Wildlife and crises: Impacts of COVID-19 pandemic and social conflict

COVID-19 Pandemic:

The multi-faceted impacts of the COVID-19 on households around the world has implications for food security, well-being and use of natural resources. The pandemic holds the potential to shift household reliance on natural resources as a safety net when disease control measures affect access to other forms of capital. Our work in this area builds on existing frameworks to theorize impacts on household resilience and use of wildlife in the face of the pandemic. We are also examining the impacts of COVID-19 on fishing communities in Kenya during the early phase of the pandemic from March 2020 to June 2021. Further, we are examining altered use of wild and backyard foods in the US during the early phase of the pandemic, and contributing to a consortium of researchers examining impacts on US food security through the National Food Access and COVID Research Team (NFACT).

Example Projects:

  • Okronipa, HO, Bageant, ER, Baez, J, Onyango, HO, Aura, CM, Fiorella, KJ. 2023. COVID-19 experiences of small-scale fishing households in 2020-2021: The case of Lake Victoria, Kenya. Frontiers in Sustainable Food Systems. 6.
  • Upton, J, Tennant, E, Fiorella, KJ, Barrett, CB. 2023. Chapter 10: COVID-19, household resilience and rural food systems: Evidence from southern and eastern Africa, Edited be C Bene and S Deveroux. Resilience and Food Security. Palgrave.
  • Fiorella, KJ, Bageant ER, Mojica, L, Obuya, J, Olela, P, Ochieng, J, Otuo, P, Onyango, HO, Aura, C, Okronipa, H. 2021. Small-scale fishing households facing COVID-19: the case of Lake Victoria, Kenya. Fisheries Research. 237: 105856.
  •  Niles, MT…Coffin-Schmitt, J…Fiorella, KJ, et al. 2021. A Multi-Site Analysis of the Prevalence of Food Security in the United States, before and during the COVID-19 Pandemic. Current Developments in Nutrition. 5(12): nzab135.
  • Fiorella, KJ, Coffin-Schmitt, J, Gaynor, KM, Gregory, GH, Rasolofoson, R, Seto, KL. 2020. Feedbacks from human health to household reliance on natural resources during the COVID-19 pandemic. Lancet Planetary Health. 4: e441-e442.
  • Gaynor, KM, Brashares, JS, Gregory, GH, Kurz, DJ, Seto, KL, Withey, LS, Fiorella, KJ. 2020. Anticipating the complex impacts of COVID-19 pandemic on wildlife. Frontiers in Ecology and the Environment. 18(10).

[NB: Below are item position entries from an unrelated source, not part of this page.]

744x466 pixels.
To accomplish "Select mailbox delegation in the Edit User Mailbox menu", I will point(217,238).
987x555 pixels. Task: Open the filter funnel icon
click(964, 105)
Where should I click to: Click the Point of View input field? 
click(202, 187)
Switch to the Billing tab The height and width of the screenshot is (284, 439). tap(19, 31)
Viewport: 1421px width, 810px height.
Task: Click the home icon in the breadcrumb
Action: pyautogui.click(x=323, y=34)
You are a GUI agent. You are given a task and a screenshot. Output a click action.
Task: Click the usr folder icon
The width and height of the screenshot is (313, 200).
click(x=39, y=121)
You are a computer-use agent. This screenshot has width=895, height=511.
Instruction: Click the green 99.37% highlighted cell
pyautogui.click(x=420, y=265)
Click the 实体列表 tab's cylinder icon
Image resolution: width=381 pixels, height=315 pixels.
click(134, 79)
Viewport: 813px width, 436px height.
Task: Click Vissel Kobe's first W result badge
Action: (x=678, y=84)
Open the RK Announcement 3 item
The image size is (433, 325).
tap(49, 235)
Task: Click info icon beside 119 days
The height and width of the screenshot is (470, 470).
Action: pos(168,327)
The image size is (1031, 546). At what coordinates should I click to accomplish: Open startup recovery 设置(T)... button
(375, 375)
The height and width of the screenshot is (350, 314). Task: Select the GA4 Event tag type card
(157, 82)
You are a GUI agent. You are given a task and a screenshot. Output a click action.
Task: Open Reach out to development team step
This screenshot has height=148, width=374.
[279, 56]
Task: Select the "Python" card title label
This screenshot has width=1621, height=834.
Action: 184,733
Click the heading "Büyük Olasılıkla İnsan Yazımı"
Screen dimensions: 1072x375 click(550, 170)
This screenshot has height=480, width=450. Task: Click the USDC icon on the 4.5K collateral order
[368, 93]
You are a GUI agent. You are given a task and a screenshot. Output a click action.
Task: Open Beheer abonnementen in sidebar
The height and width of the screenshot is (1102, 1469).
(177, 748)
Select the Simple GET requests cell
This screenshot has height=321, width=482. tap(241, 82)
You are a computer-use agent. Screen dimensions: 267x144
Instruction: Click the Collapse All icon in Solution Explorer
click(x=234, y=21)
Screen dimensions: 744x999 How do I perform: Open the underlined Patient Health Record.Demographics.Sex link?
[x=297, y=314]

This work was funded by Cornell Atkinson Center COVID-19 Rapid Response Fund awards.

Social Conflict:

Declining wildlife availability has resulted in a range of social ills, and conflict has had broad impacts on wildlife persistence and conservation. Research in this arena with collaborators at the University of California, Berkeley seeks to expound the ways in which declining aquatic and terrestrial wildlife relate to social conflict. Pathways illuminated include vigilante governance of wildlife resources, forced labor resulting from the need to harvest scarce resources, and the role of organized crime in the trade of high value wildlife products. In a related research effort, I am examining the effects of declining fish availability on the transactional exchange of sex-for-fish around Lake Victoria.

Example Projects:

  • Gaynor, KM, Fiorella, KJ, Kurz, DJ, Gregory, GH, Seto, KL, Withey, LS, Brashares, JS. 2016. War and wildlife: linking armed conflict to conservation. Frontiers in Ecology and the Environment. 14(10): 533-542. (cover story)
  • Brashares, JS, Abrahms, B, Fiorella, KJ, Golden, CD, Marsh, RA, McCauley, DJ, Nunez, T, Seto, K, Withey, L. 2014. Wildlife Decline and Social Conflict. 2014. Science. 345(6195): 376-378.